(The exercise)
Copy the items verbatim from the line with "The height and" to the line with "pyautogui.click(x=98, y=52)", including both of those lines. Omit the pictures.

Word and element pointing entries

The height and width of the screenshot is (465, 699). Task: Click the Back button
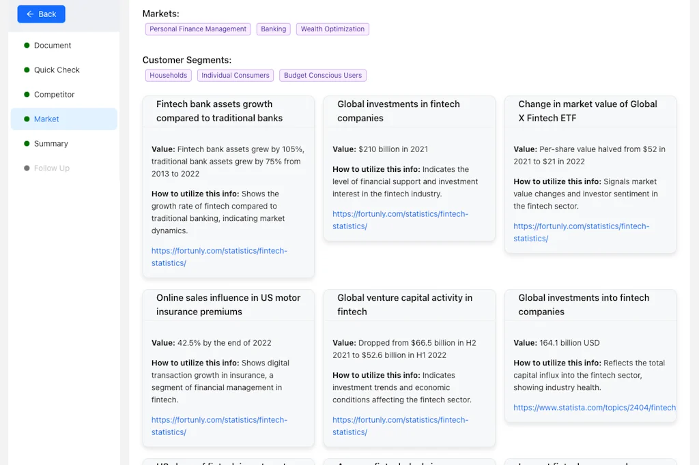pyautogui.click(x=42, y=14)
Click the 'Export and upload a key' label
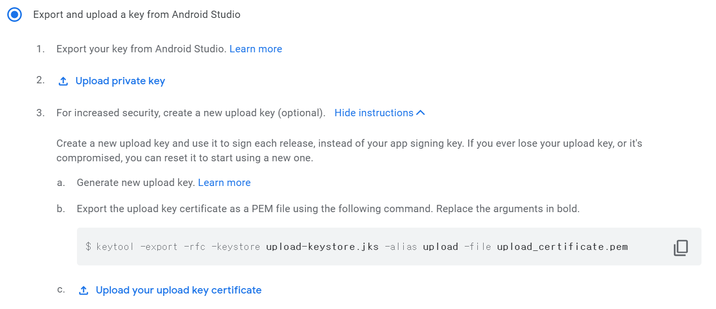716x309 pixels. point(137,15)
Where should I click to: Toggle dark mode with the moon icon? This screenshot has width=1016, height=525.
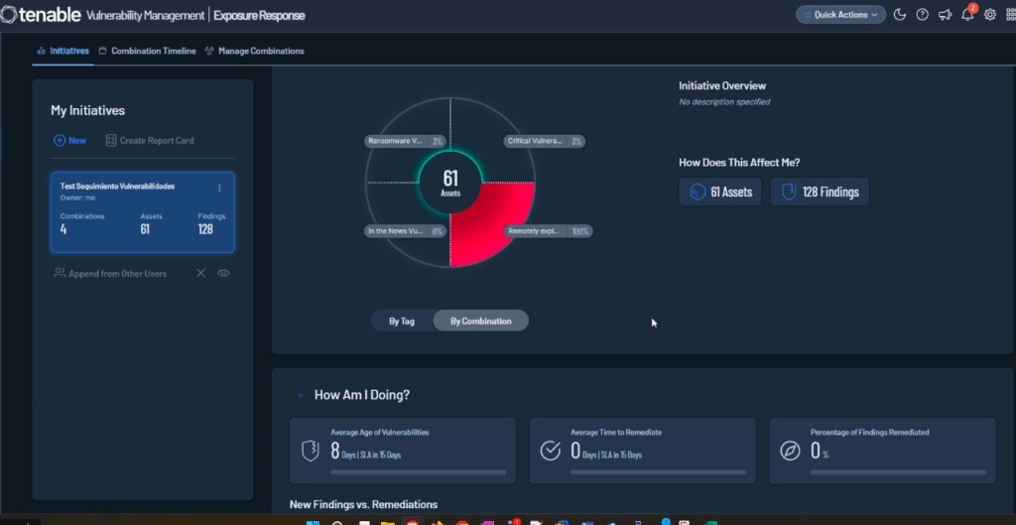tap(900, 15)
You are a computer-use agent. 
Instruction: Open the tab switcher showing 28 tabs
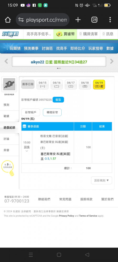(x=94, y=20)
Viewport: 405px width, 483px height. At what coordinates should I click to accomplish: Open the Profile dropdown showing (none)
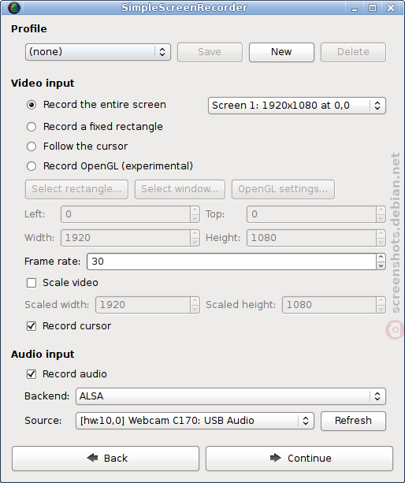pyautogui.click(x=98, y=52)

* * *

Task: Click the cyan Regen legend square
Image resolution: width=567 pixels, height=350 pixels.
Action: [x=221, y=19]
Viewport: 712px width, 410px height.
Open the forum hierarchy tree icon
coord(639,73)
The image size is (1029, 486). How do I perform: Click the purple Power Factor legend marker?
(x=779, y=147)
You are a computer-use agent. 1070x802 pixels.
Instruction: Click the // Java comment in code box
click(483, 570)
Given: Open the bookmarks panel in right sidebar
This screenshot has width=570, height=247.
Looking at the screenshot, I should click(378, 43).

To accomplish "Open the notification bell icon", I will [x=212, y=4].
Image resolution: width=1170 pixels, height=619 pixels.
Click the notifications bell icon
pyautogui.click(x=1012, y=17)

...

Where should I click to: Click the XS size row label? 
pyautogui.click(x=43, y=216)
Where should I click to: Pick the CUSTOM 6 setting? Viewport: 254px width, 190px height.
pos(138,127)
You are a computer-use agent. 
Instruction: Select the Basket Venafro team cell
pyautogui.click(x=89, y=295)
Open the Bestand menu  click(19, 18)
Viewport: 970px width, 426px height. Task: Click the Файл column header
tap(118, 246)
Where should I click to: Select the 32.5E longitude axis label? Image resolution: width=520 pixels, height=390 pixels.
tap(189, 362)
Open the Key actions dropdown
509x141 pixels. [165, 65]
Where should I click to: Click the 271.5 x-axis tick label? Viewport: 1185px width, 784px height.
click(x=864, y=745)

(Exercise output)
The height and width of the screenshot is (465, 699). Task: Click the Back button
pyautogui.click(x=42, y=14)
Click the 'Export and upload a key' label
716x309 pixels. point(137,15)
Where should I click to: Toggle dark mode with the moon icon? This screenshot has width=1016, height=525.
tap(900, 15)
You are a computer-use agent. 
Instruction: Open the tab switcher showing 28 tabs
(x=94, y=20)
Viewport: 405px width, 483px height. At what coordinates should I click to accomplish: Open the Profile dropdown showing (none)
pyautogui.click(x=98, y=52)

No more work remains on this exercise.